AdamRyan · 15/09/2022 12:13

WanOvaryKenobi · 15/09/2022 11:09

What is your evidence that people are 'born in the wrong body'?

How can someone be 'born in the wrong body'?

Are you suggesting that, somehow, there is a separation between internal identity and the body? That sounds like a concept akin to a soul. Which most people think is completely unscientific. Because it is. You can't evidence that.

Or are you suggesting that, somehow, the brain is not part of the body? Other than being a Cartesian philosophical thought experiment, again, no evidence for that either.
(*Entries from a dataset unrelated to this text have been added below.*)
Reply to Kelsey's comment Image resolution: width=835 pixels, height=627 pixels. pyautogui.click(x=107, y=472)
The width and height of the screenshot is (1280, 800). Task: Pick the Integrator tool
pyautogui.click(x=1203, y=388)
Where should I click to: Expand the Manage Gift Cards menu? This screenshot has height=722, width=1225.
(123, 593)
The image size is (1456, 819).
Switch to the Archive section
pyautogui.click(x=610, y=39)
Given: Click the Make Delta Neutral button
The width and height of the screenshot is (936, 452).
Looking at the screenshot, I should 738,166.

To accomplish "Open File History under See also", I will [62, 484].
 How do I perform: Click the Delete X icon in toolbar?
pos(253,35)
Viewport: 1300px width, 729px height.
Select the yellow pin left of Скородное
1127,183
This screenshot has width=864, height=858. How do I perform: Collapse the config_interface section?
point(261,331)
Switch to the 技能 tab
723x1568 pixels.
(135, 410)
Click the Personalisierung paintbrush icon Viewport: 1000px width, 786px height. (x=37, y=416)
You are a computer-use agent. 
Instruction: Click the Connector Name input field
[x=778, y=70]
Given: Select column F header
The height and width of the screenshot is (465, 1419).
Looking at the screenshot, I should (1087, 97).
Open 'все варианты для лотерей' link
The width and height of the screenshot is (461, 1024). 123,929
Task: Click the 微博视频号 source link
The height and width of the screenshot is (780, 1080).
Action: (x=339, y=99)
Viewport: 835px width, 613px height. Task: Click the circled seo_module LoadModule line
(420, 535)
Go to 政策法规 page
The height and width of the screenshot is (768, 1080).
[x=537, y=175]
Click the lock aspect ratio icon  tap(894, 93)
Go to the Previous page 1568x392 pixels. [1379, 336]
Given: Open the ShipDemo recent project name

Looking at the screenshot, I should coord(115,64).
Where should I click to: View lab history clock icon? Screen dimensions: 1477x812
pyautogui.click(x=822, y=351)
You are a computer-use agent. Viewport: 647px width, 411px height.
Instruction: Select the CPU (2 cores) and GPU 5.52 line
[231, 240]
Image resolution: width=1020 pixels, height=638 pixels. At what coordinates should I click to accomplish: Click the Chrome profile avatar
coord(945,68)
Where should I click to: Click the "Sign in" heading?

She is very clearly saying she has personally observed a number of people who persistently describe themselves as "in the wrong body".
That's entirely consistent with what medical professionals and researchers are saying.

She's not saying anything about whether people are actually born in the wrong body, just they feel they are.

Your reply again illustrates what she's talking about. Jumping straight to "no such thing" rather than talking about the reasons why people say the feel "in the wrong body". Not helpful.

pattihews · 15/09/2022 12:16

AdamRyan · 15/09/2022 08:56

What's a trans person patti? If you could offer a rational, biology-based and intellectually strong argument that didn't require us to accept that humans can change sex/ that people can be born into the wrong body/ that gender is anything more than a feeling that is difficult to describe that would be great 👍

That's one of the great unanswered questions, AdamRyan. Do you want to give it a go?

Wildflowercottage · 15/09/2022 12:17

WanOvaryKenobi · 15/09/2022 11:05

So, your issue is you try to join a debate but the people with differing opinions are too knowledgeable for you?

That's actually laughable.

That sounds like a you problem, frankly. If you can't argue a position based on evidence, that suggests your conclusions are wrong.

This post kind of sums up my issue with the board. I didn't say that people are too knowledgeable for me, I'm not sure where you've got that from.

Not every thread needs to be a robust debate and comments such as "that's actually laughable. Sounds like a you problem" etc aren't helpful, what are they actually bringing to the table?

Those types of comments just steer the conversation away from being respectful and into a place where it's ok to be snidey to people that you disagree with. Then whenever anyone takes issue with it, it's a "you" problem and we're clearly just not smart enough? Come on.

Sometimes, I just want an actual conversation with people who have different opinions from me. A respectful conversation. I don't want to carry on a discussion where I'm feeling insulted, where I'm feeling like I'm being laughed at. I want to be a part of a conversation where both sides can point out the parts they disagree with, the parts that aren't factually correct, etc, without calling each other idiots. I don't find this board to be the right place for that.

pattihews · 15/09/2022 12:25

AdamRyan · 15/09/2022 12:13

She is very clearly saying she has personally observed a number of people who persistently describe themselves as "in the wrong body".
That's entirely consistent with what medical professionals and researchers are saying.

She's not saying anything about whether people are actually born in the wrong body, just they feel they are.

Your reply again illustrates what she's talking about. Jumping straight to "no such thing" rather than talking about the reasons why people say the feel "in the wrong body". Not helpful.

It's entirely understandable that an individual, unable to articulate the complex and difficult feelings they are experiencing, might describe the way they feel as 'born in the wrong body.' It's a cliche. I've heard people who want to amputate a limb describe themselves in the same way. We treat them as having complex neurological or psychological issues: we don't assure them that yes, they have been born in the wrong body and promote the belief that people can BBITWB.. As a PP has noted, once you start down that route you're into feelings and souls and belief and religion and well off the scientific, evidenced route.